• _Questions to answer_:
A – Translate this sentence from the mailing list post into Spanish: "Has anyone else been in the same boat?"
B – Echo the mailing list post word for word from "Elvis Stansvik elvstone" to "the same boat?".
C – In the mailing list post, which extension does the MotionEventFilter constructor query for its major opcode?

Extracted text Start Marker

[Interest] Any possible workaround for QTBUG-40889 ?

Elvis Stansvik elvstone at gmail.com
Fri Jul 1 14:01:48 CEST 2016


2016-06-30 18:59 GMT+02:00 Thiago Macieira <thiago.macieira at intel.com>:
> On quinta-feira, 30 de junho de 2016 17:16:54 PDT Elvis Stansvik wrote:
>> Would it be possible to install a QAbstractNativeEventFilter and
>> somehow "fix-up" the event combination that makes the event
>> compression fail? Has anyone else been in the same boat?
>
> Yes, in combination with a non-native filter that detects when the event has
> been delivered and processed. You need to keep a state:
>
>  if event has been seen
>  and event has not been delivered
>         swallow event

I'm not actually sure I understand this approach, would be great if
you could elaborate just a little.

Also, how would I determine if an event has been "seen"? And how would
I correlate the non-native event and the native when I receive the
non-native one?

Using this code:

static inline bool isXIEvent(xcb_generic_event_t *event, int opCode)
{
    xcb_ge_generic_event_t *e = (xcb_ge_generic_event_t *)event;
    return e->extension == opCode;
}

static inline bool isXIType(xcb_generic_event_t *event, int opCode,
uint16_t type)
{
    if (!isXIEvent(event, opCode))
        return false;

    xXIGenericDeviceEvent *xiEvent =
reinterpret_cast<xXIGenericDeviceEvent *>(event);
    return xiEvent->evtype == type;
}

MotionEventFilter::MotionEventFilter(QObject *parent) : QObject(parent)
  , m_xiOpCode(0)
{
    // Query the XInput extension for its major opcode
    int xiEventBase, xiErrorBase;
    XQueryExtension(QX11Info::display(), "XInputExtension",
&m_xiOpCode, &xiEventBase, &xiErrorBase);
}

bool MotionEventFilter::nativeEventFilter(const QByteArray &eventType,
void *message, long *result)
{
    Q_UNUSED(result);

    if (eventType == "xcb_generic_event_t") {
        auto event = static_cast<xcb_generic_event_t *>(message);

        switch (event->response_type & ~0x80) {
        case XCB_MOTION_NOTIFY: {
            std::cout << "XCB_MOTION_NOTIFY" << std::endl;
            break;
        }
        case XCB_GE_GENERIC: {
            if (isXIType(event, m_xiOpCode, XI_Motion))

Extracted text End Marker
Data under study Start Marker

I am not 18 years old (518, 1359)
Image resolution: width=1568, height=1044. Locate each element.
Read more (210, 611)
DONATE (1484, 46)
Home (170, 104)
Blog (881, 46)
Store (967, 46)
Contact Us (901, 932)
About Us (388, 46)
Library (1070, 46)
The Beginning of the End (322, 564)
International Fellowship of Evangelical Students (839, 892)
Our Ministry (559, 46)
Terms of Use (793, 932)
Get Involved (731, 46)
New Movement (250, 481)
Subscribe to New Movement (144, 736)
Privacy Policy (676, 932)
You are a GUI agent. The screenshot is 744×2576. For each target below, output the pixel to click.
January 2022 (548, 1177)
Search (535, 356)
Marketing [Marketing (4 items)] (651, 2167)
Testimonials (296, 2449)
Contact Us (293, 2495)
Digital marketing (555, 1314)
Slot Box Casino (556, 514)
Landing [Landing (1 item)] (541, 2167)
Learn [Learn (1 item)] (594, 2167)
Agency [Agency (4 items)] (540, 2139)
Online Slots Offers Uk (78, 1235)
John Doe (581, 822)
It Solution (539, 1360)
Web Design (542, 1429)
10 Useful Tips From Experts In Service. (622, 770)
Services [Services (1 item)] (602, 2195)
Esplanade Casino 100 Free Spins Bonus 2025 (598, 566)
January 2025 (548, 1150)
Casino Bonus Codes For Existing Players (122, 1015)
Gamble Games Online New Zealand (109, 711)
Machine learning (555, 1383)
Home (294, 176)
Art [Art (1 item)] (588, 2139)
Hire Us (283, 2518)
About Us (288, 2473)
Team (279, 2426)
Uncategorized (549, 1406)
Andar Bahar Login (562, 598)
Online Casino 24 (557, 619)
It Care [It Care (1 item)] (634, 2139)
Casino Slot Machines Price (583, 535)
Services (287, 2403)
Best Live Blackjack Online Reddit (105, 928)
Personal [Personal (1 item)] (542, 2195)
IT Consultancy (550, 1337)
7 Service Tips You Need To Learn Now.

Data under study End Marker

• _Numbered answers_:
A – ¿Alguien más ha estado en la misma situación?

B –
Elvis Stansvik elvstone at gmail.com
Fri Jul 1 14:01:48 CEST 2016


2016-06-30 18:59 GMT+02:00 Thiago Macieira <thiago.macieira at intel.com>:
> On quinta-feira, 30 de junho de 2016 17:16:54 PDT Elvis Stansvik wrote:
>> Would it be possible to install a QAbstractNativeEventFilter and
>> somehow "fix-up" the event combination that makes the event
>> compression fail? Has anyone else been in the same boat?

C – The XInput extension ("XInputExtension").